В ответ раздались гудки отбоя. Гарри вздохнул и отшвырнул телефон на сиденье. Он прикрыл окно и с минуту сидел, зябко обхватив себя руками и чувствуя заползший в сердце холод, который не спешил уходить.

И все же сожалел он только об одном: что не нашел более теплых слов, чтобы сказать то, что давно хотел.

Они с Северусом как-то спорили, что выйдет из союза Гермионы и Драко. Гарри уверял, что у друзей все будет хорошо, в то время как Северус насмешливо кривил губы: по его мнению, шансы мисс Грейнджер стать миссис Малфой были равны трем процентам. К счастью или несчастью, господин вице-председатель был сейчас слишком занят, чтобы окончательно обнулить процентаж, и Драко пока пожинал плоды собственного выбора. Гарри втайне подозревал, что его друг наслаждался обществом не одной только Гермионы — благая весть о том, что Нимфадора благополучно родила мальчика и переселилась с Ремусом в пригород, привела Драко и Гермиону в подозрительное уныние.

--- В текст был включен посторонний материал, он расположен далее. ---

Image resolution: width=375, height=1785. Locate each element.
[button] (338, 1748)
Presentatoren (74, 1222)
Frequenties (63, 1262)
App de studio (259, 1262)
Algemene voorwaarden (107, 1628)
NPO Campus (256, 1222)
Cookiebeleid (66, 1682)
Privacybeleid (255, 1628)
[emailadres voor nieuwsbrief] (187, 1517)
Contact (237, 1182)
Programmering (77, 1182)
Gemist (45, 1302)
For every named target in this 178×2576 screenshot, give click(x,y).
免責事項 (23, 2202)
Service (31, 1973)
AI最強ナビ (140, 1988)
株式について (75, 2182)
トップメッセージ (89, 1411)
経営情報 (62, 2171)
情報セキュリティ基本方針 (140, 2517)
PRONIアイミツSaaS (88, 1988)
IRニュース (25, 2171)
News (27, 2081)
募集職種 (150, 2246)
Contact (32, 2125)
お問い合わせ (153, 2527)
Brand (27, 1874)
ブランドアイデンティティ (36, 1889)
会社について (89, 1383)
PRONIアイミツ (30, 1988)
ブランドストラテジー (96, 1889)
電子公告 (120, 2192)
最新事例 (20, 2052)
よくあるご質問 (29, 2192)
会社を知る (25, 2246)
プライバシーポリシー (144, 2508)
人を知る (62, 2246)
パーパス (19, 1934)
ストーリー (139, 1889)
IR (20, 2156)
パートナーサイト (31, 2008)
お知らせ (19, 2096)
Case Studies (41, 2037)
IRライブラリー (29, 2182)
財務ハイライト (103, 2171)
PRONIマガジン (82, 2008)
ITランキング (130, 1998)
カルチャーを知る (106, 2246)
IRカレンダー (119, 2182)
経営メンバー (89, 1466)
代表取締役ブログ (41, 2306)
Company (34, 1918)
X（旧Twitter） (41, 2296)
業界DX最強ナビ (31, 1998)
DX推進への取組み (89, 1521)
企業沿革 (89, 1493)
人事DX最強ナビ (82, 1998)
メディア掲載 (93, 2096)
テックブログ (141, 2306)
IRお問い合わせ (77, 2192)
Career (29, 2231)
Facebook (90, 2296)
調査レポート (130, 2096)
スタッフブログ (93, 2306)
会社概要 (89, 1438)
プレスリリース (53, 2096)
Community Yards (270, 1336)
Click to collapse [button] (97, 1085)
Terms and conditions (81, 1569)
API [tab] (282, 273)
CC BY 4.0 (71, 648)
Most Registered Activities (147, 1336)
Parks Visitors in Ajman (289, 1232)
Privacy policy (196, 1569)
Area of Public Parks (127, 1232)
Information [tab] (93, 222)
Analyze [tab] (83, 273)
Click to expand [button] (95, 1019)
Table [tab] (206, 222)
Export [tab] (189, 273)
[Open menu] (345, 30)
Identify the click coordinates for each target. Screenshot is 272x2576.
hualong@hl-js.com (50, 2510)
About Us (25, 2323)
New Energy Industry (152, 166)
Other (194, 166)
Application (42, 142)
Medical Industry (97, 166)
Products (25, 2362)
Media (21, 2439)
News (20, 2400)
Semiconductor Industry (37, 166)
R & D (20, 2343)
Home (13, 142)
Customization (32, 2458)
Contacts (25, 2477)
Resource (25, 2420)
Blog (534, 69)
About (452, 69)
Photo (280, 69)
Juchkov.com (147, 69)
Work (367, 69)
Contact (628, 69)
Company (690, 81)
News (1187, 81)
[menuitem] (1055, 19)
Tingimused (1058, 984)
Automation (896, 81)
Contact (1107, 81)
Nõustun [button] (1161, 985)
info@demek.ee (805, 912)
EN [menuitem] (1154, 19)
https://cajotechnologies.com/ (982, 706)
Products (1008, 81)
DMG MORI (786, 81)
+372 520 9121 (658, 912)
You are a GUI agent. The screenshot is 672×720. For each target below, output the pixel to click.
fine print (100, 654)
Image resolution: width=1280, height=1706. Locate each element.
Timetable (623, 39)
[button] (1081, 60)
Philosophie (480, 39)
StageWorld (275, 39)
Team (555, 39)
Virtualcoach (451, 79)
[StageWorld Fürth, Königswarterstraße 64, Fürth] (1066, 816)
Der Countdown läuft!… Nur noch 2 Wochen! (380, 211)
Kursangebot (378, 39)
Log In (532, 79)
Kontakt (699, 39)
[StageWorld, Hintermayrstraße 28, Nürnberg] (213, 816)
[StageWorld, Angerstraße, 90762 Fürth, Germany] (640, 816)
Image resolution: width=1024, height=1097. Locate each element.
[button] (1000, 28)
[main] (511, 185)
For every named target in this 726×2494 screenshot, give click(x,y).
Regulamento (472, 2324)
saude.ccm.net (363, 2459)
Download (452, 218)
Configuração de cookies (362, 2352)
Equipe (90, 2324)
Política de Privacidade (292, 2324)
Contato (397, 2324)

Гарри знал, что бывшая сестра во Христе тоже втайне мечтает о ребенке, но сейчас ей было не до того: Гермиона поступила в Университет на кафедру истории религий. Теперь вместо Слова Евангельского Драко доводилось терпеливо слушать разгромные опровержения библейских сказаний.

Снег падал на стекло, шурша мелкими острыми крошками. Солнце давно скрылось, утомившись борьбой с серой завесой облаков.

Гарри заглянул в свое сердце и не нашел там сожаления: слишком близкая дружба с Драко невидимо разрушала что-то внутри него самого — так мягкая морская вода ласкает стены грота, неотвратимо подтачивая скалу.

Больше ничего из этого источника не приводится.